The Gray House
- First edition (Russian)
- Author: Mariam Petrosyan
- Audio read by: Scott Merriman
- Original title: Дом, в котором...
- Translator: Yuri Machkasov
- Language: English
- Genre: magic realism
- Published: 2009
- Publisher: AmazonCrossing
- Published in English: April 25, 2017
- Media type: Print (softcover), Kindle book, audiobook
- Pages: 721
- ISBN: 9781503942813

= The Gray House =

2009 novel by Mariam Petrosyan

The Gray House (Russian: «Дом, в котором...», literally: The House, In Which...) is the first novel of Armenian writer Mariam Petrosyan. Written in Russian, it tells a story of a boarding school for disabled children and was published in Russian in 2009, becoming a bestseller. The novel was nominated for the Russian Booker Prize in 2010 and received several awards and nominations, among them was the 2009 Russian Prize for the best book in Russian by an author living abroad.

==English version==
The worldwide English edition of The Gray House came out on 25 April 2017, from AmazonCrossing; it made the shortlist for the 2018 Read Russia Prize.
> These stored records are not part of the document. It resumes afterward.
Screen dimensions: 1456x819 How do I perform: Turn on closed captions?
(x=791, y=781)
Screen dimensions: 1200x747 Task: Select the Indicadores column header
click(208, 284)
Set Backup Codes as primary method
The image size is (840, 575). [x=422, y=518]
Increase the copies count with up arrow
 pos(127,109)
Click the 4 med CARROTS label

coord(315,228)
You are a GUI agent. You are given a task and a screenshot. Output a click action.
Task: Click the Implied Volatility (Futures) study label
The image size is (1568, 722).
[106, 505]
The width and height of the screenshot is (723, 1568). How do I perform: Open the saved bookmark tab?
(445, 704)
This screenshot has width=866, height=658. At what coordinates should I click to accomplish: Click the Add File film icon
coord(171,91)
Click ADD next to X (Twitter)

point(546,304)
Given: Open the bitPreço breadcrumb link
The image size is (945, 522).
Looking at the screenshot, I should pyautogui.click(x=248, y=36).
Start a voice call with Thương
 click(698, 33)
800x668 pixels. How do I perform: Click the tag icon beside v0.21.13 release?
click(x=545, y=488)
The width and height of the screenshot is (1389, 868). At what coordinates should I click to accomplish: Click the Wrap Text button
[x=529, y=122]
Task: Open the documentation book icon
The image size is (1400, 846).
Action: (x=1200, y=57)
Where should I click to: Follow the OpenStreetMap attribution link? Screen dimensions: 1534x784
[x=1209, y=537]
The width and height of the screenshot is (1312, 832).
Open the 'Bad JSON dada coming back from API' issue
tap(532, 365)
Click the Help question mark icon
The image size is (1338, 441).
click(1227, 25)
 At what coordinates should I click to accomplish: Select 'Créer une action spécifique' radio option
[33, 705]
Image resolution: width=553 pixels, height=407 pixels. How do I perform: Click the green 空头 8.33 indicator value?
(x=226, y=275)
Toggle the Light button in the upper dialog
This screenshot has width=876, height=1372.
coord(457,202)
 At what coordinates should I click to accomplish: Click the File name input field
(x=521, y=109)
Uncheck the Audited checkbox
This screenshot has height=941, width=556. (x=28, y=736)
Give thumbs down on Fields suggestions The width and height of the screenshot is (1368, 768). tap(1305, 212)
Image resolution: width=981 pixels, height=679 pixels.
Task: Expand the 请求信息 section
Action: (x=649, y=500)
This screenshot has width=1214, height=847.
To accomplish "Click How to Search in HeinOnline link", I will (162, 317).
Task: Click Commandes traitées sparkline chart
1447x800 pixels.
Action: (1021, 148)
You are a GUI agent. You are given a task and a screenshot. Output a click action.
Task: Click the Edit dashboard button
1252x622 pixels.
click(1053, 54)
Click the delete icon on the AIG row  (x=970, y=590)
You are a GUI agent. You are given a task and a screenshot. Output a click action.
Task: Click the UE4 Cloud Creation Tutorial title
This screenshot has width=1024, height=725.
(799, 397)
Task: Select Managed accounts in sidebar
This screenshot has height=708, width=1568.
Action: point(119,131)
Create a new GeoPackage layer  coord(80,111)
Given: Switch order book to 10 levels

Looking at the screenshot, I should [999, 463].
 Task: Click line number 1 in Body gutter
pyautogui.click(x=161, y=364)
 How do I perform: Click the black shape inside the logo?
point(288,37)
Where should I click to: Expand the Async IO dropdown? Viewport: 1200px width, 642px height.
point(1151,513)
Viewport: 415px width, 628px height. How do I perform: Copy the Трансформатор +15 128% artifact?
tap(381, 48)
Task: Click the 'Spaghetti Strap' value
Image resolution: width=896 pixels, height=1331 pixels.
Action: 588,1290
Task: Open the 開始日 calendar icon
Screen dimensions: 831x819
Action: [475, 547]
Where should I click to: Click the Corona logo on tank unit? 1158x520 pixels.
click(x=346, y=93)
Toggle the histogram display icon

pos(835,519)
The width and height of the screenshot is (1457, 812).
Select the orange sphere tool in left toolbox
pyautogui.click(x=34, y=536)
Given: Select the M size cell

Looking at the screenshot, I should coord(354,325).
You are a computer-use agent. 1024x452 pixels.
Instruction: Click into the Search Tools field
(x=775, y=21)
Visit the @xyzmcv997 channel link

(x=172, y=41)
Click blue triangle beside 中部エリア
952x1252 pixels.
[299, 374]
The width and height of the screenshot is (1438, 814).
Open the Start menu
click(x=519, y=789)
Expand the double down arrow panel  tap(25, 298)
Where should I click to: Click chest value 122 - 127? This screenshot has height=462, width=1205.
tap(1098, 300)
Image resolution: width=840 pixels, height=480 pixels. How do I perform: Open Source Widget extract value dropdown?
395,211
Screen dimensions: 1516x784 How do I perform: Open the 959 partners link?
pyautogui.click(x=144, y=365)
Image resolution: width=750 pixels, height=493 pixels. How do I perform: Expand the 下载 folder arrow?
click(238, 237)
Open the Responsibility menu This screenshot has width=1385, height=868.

Excerpts from the novel (in English translation by Andrew Bromfield) were narrated by Stephen Fry in the film Russia's Open Book: Writing in the Age of Putin.

==Translations==
The book has been also translated into a number of language including (in chronological order):
- Italian as La casa del tempo sospeso (2011)
- Hungarian as Abban a házban (2012)
- Polish as Dom, w którym... (2013)
- Latvian as Nams, kurā (2013)
- Spanish as La casa de los otros (2015)
- French as La Maison dans laquelle (2016)
- Czech as Dům, ve kterém (2016)
- Macedonian as Домот во кој... (2016)
- Bulgarian as Домът, в който... (2018)
- Ukrainian as Будинок, в якому... (2019)

==Reception==
Phoebe Taplin of The Guardian gave a positive review, writing that the book was "enigmatic and fantastical, comic and postmodern, flawed but brilliant". She compared the book to the works of J.K. Rowling, Salman Rushdie, and Donna Tartt. Kirkus Reviews called the book "An impressive—and impressively massive—feat of imagination."